European credit indexes were slightly wider on Monday while Germany's Fresenius announced what could amount to the first European high-yield bond issue since the start of the credit crisis in July 2007. Healthcare group Fresenius said it planned to sell $650 million of bonds in euros and dollars to repay part of an acquisition bridge loan.
Fresenius five-year credit default swaps were about 60 basis points wider at around 380 basis points, according to market data, while its 500 million euro bond, which matures in 2016, was about four points lower, bid at 86 percent of face value, a trader said.
Meanwhile the volume of investment grade borrowers rushing to raise funding continued with BMW and Iberdrola among others tapping the market. By 1612 GMT, the investment-grade Markit iTraxx Europe index was at 159.75 basis points, according to data from Markit, 2.75 basis points wider versus late on Monday.

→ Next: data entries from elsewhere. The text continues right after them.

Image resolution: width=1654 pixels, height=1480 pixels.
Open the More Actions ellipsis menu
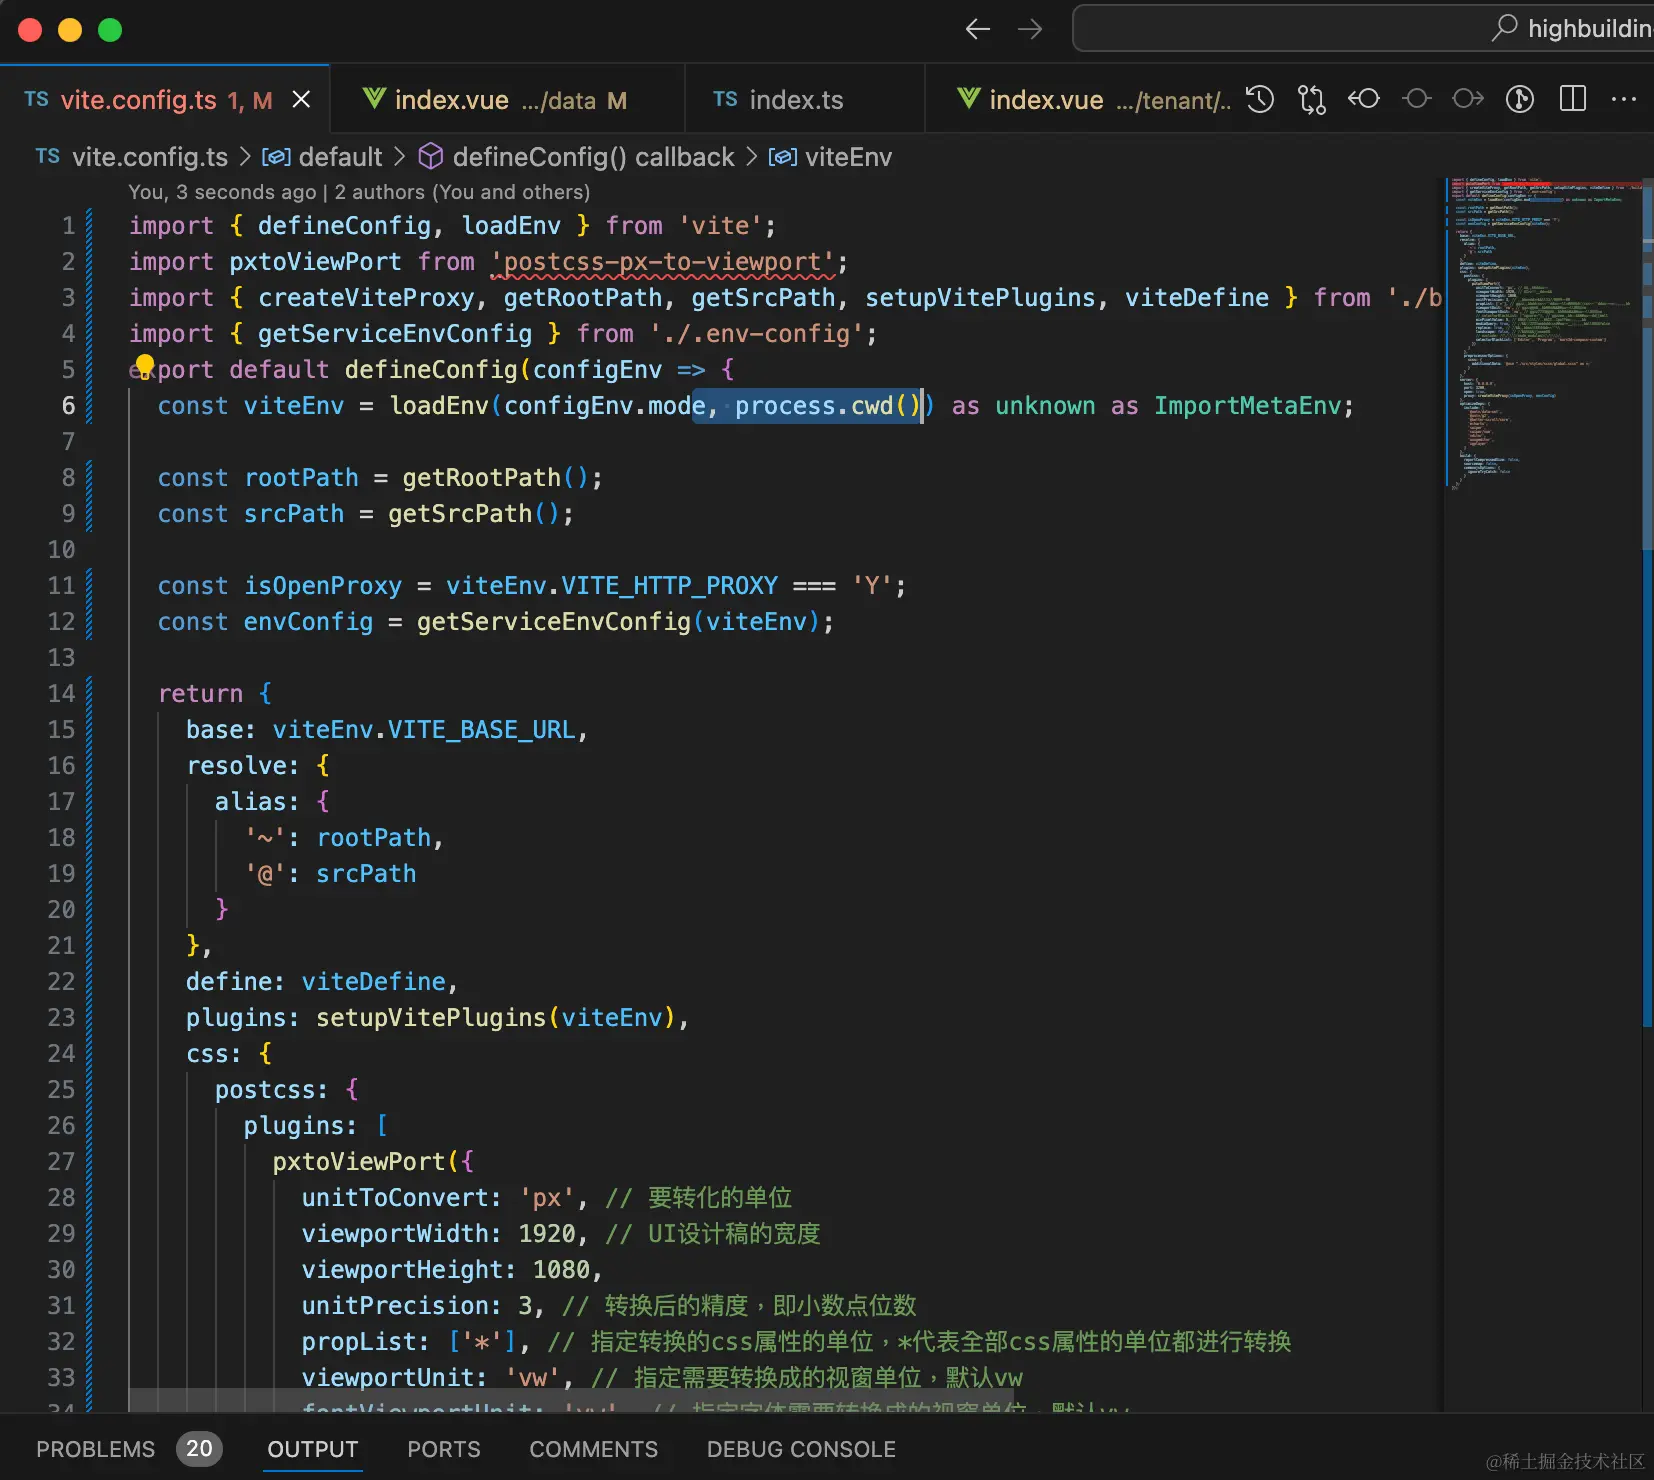coord(1624,99)
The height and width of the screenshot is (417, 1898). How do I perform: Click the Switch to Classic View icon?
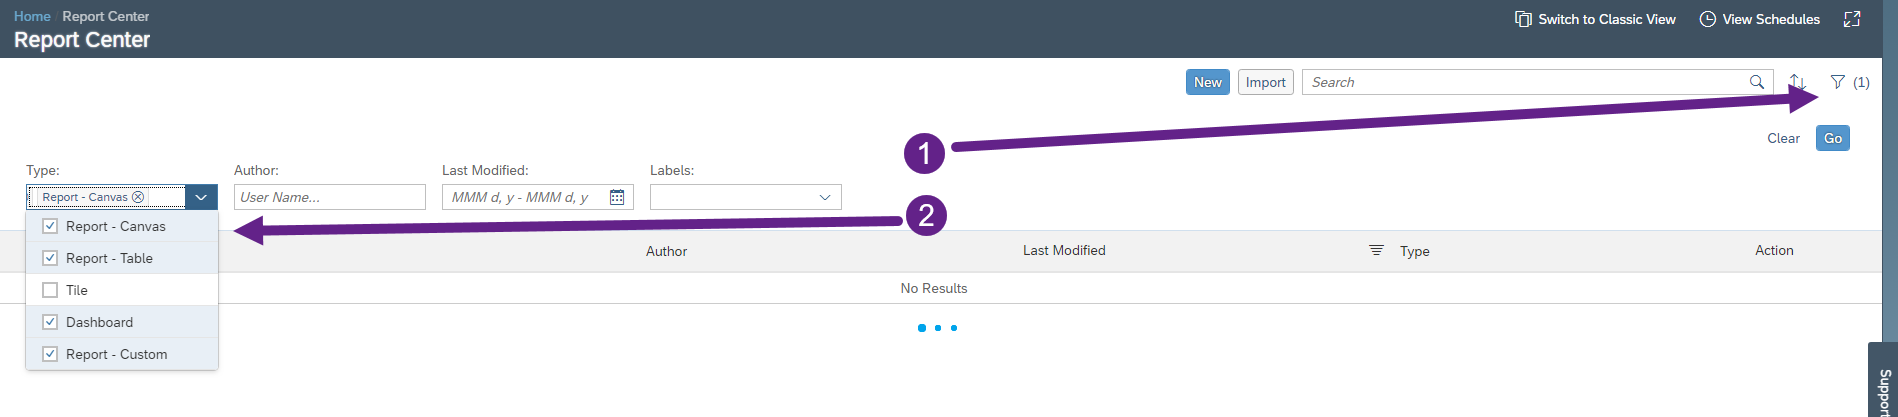[1523, 19]
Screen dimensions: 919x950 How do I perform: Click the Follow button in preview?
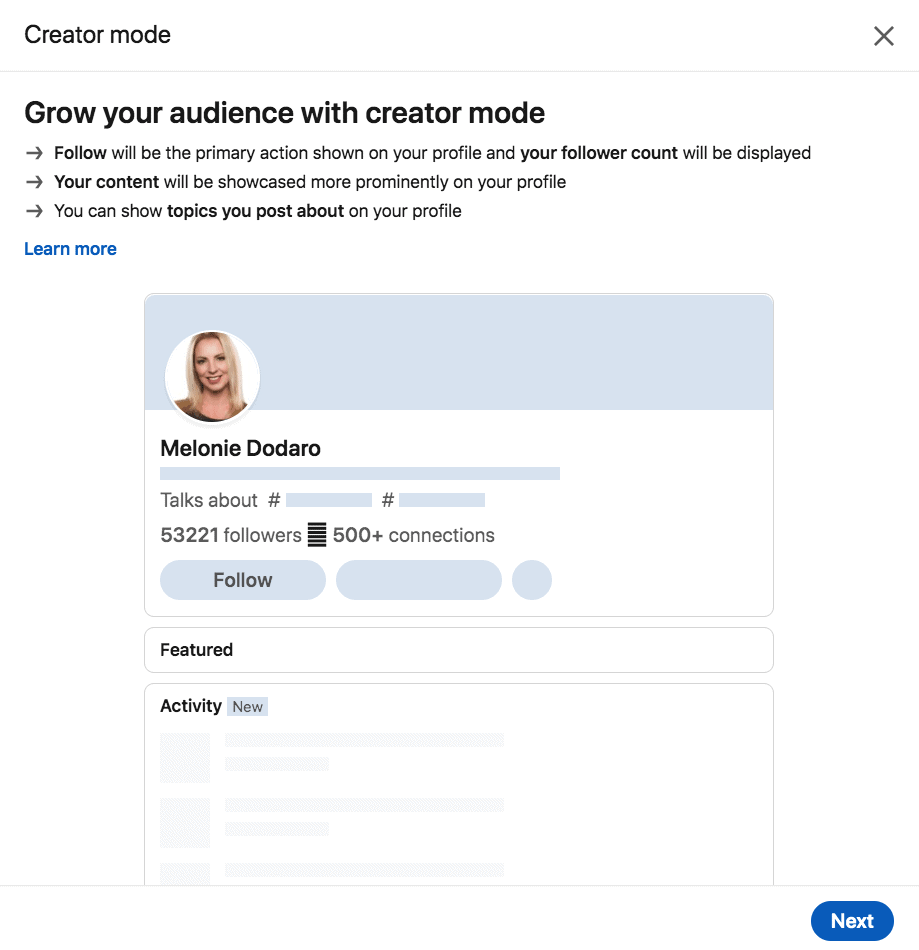[243, 580]
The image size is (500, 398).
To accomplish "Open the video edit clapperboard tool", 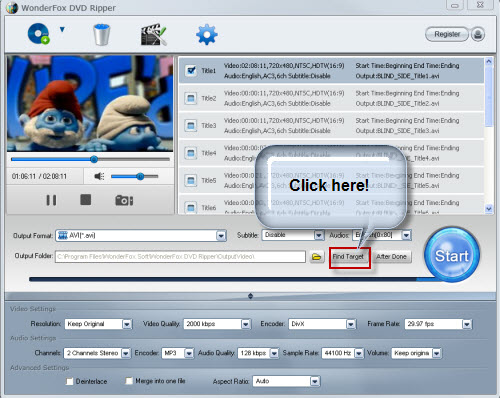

The Markit iTraxx Crossover index, made up of 50 mostly "junk"-rated credits, was at 956.25 basis points, 12.25 basis points wider. German carmaker BMW set guidance on a planned three-year euro benchmark bond at mid-swaps plus 370 basis points, one of the banks managing the sale said, extending a rush of new bond supply which topped more than 11 billion euros ($14.7 billion) last week. Spanish utility Iberdrola also tapped the bond market, with plans to raise at least 400 million euros via an increase of two of its existing bonds.